The Michigan Department of Agriculture and Rural Development (MDARD) and the Agricultural Preservation Fund Board (APFB) have announced a grant opportunity for 24 of Michigan’s counties and townships with qualified farmland preservation programs.
Funds may be used by the local unit of government to purchase development rights from landowners who agree to place their farmland into a permanent conservation easement. All grant applications require a 25 percent fund match minimum. The maximum amount paid from the Agricultural Preservation Fund toward the purchase price of the farmland development rights is $7,500 per acre.
According to Matt Kapp, government relations specialist with Michigan Farm Bureau, member-created, grass roots policy supports farmland preservation to stabilize land base, maintain the agricultural industry's competitive position, and increase its economic value to producers and the state.
“Farmers across Michigan, growing the second-highest number of commodities after California, are under the pressure of urban sprawl and development in areas all around the state,” Kapp said. “A strong farmland preservation program developed at the local level and supported by state funds like these grants from MDARD help those farmers to resist that pressure. Farmland preservation maintains not only Michigan’s agricultural legacy, but its vital local production of food, fiber and fuel. These grants show the priority Michigan places on preserving farmland for farmers and for the future.”
Applications from qualified farmland preservation programs must be submitted via email to [email protected] by 4:00 p.m. (EST), Monday, December 28, 2020. If you do not receive a confirmation reply email within three days of submission, please call 517-284-5663 to confirm receipt. Grant awards will be announced by March 2021.

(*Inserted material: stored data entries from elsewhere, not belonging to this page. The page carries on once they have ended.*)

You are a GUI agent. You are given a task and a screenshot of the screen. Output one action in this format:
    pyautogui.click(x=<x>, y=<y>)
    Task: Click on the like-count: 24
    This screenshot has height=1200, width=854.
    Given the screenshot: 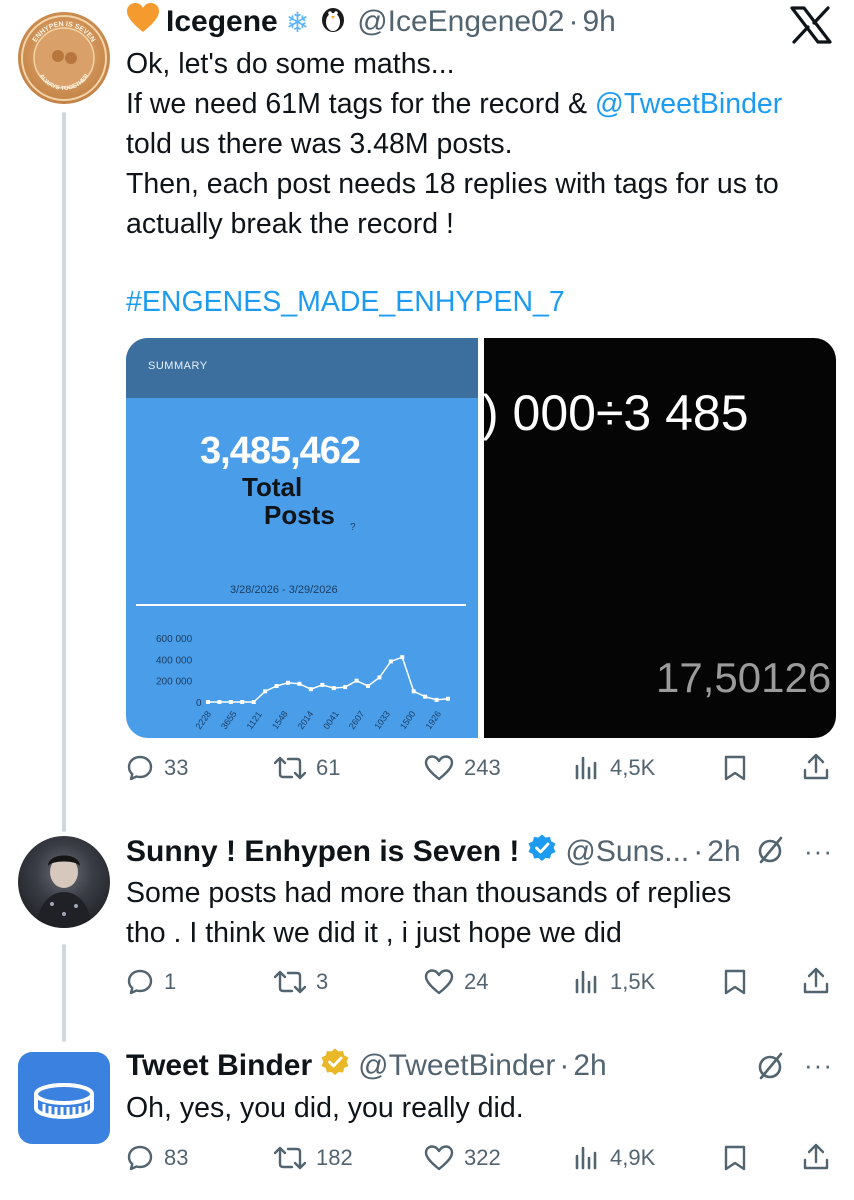 What is the action you would take?
    pyautogui.click(x=476, y=982)
    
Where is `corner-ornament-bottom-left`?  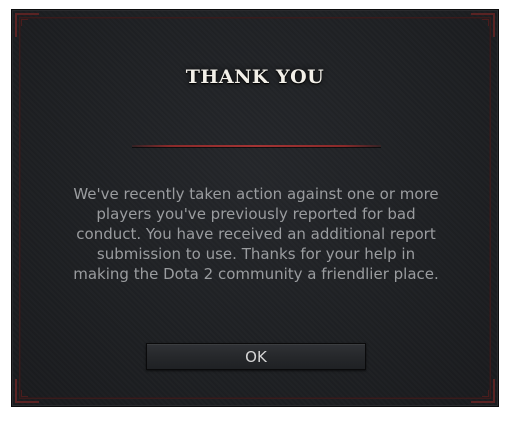 corner-ornament-bottom-left is located at coordinates (27, 391).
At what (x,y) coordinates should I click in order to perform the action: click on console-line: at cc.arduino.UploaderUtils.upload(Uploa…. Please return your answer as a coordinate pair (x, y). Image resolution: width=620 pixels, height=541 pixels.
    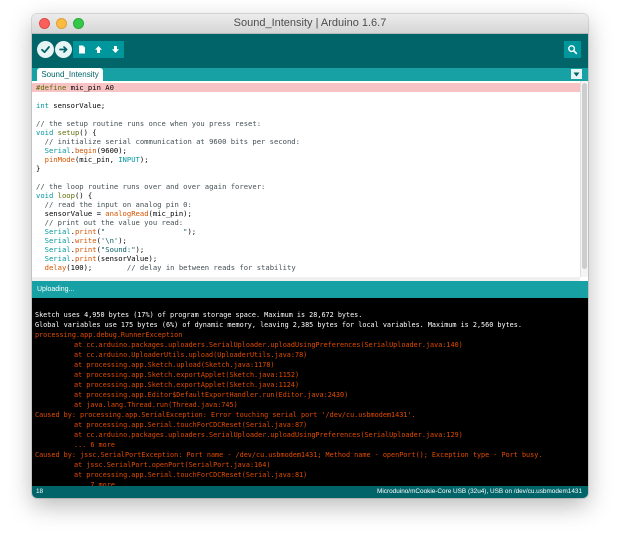
    Looking at the image, I should click on (191, 355).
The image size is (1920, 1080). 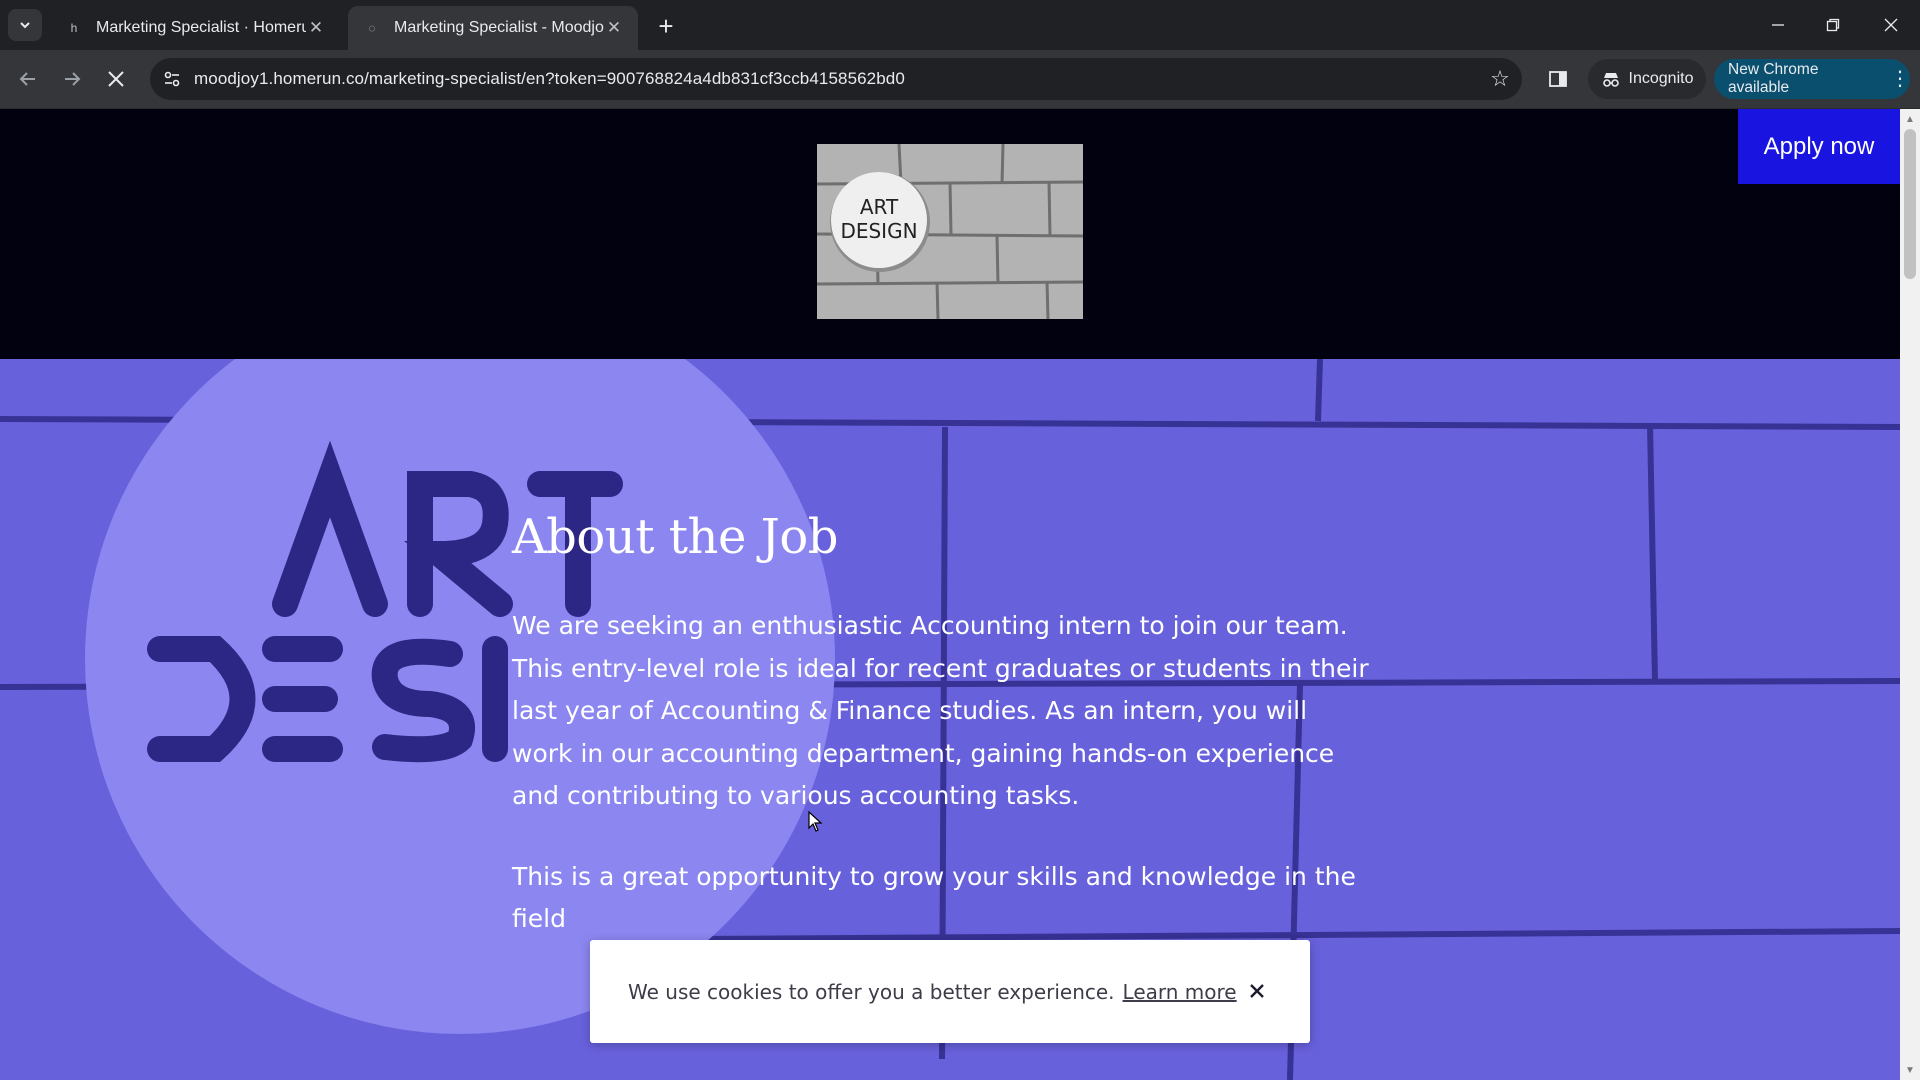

To qualify for an Agricultural Preservation Fund grant, a county or township must have zoning authority and be covered under a master plan that includes farmland preservation. Counties and townships interested in becoming qualified for future Agricultural Preservation Fund Board grants should contact Elizabeth Brost at 517-243-7949.
Qualified county and township programs interested in applying should visit Michigan.gov/farmland to view the application, eligibility criteria, and the scoring system.
The APFB is a seven-member, governor-appointed board that oversees the fund and was established to develop grant selection criteria and award grants to local units of government for the purchase of development rights on farmland.